DATASET ENTRIES:
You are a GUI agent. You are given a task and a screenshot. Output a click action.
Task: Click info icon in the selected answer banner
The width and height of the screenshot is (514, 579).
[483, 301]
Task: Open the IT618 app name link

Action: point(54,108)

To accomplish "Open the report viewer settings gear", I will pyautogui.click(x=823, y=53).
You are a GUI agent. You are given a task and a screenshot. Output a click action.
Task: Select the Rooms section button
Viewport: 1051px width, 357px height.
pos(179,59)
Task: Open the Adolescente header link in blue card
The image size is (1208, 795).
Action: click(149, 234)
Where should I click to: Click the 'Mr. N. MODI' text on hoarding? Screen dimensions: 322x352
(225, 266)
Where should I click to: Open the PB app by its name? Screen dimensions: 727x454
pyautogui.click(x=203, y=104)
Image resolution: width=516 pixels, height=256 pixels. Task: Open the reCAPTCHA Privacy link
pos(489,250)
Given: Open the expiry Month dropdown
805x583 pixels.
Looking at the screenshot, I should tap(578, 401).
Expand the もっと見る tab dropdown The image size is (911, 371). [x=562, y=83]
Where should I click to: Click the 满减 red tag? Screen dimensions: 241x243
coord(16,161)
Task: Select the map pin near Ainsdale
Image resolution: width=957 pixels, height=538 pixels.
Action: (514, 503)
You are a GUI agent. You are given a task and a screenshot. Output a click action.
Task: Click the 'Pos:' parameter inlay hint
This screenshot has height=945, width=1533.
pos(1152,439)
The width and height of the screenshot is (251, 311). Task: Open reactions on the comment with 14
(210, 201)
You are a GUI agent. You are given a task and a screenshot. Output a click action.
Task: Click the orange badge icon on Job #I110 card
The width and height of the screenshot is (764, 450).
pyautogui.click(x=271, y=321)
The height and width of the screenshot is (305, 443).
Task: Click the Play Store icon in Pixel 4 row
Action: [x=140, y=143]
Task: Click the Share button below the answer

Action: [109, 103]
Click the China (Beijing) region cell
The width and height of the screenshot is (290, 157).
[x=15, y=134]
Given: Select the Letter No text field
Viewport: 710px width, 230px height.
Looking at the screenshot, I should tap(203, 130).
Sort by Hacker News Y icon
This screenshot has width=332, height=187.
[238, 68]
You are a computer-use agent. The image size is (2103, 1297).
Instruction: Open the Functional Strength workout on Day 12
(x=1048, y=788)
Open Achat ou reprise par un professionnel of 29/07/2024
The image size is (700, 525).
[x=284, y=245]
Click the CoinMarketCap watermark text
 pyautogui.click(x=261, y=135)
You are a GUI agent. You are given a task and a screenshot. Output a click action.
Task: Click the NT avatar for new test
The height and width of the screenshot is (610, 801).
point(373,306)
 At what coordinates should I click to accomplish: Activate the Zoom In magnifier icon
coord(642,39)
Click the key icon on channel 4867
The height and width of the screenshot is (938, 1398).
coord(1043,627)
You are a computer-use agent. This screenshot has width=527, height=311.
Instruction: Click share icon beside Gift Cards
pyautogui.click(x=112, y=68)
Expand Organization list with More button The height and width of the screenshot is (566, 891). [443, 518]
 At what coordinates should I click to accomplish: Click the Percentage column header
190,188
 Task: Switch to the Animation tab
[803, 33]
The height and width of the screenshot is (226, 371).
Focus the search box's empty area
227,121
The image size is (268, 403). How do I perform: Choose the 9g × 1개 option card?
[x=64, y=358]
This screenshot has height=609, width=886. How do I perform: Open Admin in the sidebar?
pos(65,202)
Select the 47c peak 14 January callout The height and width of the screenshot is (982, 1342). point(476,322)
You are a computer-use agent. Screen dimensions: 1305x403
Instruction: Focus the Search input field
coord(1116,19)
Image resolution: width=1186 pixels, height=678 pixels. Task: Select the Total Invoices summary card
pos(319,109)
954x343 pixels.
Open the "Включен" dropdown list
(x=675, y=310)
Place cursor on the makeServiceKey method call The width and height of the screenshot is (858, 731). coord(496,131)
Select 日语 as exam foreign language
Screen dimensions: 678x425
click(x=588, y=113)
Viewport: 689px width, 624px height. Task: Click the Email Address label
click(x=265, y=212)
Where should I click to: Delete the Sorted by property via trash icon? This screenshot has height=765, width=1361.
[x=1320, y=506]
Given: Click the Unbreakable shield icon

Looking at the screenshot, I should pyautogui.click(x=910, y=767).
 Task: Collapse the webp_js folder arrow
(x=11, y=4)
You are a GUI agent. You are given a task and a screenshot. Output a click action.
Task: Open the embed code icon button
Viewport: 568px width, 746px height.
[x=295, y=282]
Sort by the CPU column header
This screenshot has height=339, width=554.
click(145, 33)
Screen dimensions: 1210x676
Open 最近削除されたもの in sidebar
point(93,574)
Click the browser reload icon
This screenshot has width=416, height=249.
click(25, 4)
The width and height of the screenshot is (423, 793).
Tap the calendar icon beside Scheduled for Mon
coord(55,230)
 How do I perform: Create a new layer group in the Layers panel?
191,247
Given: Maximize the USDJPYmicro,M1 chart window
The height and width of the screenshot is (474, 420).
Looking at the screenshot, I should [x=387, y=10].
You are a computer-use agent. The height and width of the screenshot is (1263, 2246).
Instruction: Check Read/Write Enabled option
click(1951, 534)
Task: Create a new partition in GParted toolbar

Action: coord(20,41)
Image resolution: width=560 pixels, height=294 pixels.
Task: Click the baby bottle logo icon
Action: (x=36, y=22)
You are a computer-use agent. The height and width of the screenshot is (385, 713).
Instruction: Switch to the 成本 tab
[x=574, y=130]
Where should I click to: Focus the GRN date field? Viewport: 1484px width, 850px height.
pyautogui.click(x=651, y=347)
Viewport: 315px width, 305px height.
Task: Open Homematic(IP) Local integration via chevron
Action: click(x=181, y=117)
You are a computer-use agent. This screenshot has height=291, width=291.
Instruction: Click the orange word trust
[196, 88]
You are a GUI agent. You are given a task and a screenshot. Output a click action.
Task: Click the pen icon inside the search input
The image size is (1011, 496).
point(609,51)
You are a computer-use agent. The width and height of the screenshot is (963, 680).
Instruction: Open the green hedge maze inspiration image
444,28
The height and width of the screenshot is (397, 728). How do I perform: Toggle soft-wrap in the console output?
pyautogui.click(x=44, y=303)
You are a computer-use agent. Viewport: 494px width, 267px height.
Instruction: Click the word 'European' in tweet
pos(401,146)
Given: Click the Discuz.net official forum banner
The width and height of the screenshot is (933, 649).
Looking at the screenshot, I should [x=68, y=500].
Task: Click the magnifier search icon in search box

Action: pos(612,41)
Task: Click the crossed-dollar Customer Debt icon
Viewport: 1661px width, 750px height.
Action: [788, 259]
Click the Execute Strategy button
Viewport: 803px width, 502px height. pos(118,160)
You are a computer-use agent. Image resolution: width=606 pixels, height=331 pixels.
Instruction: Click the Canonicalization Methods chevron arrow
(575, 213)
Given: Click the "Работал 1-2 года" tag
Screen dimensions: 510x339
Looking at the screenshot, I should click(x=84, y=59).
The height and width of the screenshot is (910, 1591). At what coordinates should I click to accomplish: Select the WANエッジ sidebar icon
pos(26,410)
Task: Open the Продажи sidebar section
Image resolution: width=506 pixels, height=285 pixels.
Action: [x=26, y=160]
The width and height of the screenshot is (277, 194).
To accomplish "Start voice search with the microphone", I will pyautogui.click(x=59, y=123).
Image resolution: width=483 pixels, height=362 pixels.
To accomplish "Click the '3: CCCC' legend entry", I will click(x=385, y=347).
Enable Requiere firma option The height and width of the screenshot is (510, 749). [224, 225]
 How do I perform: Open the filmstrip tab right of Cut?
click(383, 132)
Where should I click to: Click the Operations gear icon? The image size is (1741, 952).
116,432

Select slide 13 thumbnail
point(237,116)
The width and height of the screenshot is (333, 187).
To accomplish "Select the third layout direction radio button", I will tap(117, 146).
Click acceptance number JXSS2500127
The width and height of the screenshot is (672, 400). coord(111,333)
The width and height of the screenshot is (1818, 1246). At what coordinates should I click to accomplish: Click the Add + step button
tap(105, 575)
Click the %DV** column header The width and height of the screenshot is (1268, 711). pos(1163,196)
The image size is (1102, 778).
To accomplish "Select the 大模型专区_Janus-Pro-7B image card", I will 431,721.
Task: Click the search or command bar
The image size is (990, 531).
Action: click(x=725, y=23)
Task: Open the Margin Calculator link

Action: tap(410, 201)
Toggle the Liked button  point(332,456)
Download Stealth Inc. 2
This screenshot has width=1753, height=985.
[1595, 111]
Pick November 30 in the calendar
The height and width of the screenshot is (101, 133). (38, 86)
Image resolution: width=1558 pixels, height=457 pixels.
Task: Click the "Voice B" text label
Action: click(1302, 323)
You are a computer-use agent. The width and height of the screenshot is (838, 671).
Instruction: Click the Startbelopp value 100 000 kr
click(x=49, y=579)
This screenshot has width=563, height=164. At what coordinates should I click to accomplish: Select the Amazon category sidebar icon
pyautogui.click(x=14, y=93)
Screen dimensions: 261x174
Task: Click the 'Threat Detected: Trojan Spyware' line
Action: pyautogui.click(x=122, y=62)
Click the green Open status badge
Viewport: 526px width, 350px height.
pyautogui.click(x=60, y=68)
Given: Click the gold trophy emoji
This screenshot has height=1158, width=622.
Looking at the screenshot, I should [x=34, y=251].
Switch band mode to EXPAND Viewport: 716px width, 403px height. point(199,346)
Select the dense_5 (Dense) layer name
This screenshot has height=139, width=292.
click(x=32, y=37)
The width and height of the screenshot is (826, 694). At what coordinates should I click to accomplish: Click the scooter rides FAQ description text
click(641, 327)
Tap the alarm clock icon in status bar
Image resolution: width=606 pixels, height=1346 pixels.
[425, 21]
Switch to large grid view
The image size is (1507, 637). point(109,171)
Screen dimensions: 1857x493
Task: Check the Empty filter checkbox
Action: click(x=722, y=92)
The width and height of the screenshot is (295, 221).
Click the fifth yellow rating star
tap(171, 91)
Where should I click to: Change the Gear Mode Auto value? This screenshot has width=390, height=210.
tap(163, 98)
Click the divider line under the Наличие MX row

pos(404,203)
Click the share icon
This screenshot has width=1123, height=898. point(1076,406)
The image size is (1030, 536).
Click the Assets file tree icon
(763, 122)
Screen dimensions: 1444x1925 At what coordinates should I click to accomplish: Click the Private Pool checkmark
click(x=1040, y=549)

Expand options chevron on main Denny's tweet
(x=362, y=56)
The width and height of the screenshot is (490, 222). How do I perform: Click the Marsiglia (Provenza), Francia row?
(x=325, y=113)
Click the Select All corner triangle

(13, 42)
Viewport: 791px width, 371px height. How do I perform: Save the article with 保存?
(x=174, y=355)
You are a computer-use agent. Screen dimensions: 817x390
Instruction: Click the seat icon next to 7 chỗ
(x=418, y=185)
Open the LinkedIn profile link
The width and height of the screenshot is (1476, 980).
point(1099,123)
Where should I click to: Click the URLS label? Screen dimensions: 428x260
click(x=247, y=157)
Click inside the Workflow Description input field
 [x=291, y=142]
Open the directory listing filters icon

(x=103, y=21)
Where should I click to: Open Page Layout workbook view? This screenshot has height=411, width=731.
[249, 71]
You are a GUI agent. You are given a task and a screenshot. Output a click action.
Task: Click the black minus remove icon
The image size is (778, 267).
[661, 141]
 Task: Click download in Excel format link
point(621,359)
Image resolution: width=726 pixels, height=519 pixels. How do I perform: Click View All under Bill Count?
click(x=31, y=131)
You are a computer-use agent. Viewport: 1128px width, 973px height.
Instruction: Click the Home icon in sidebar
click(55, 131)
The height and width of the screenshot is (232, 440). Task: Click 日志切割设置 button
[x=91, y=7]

TASK PROMPT: Locate every line in the entries above that contains the word "inside" and copy each of those lines.

FULL ANSWER:
Task: Click the pen icon inside the search input
Click inside the Workflow Description input field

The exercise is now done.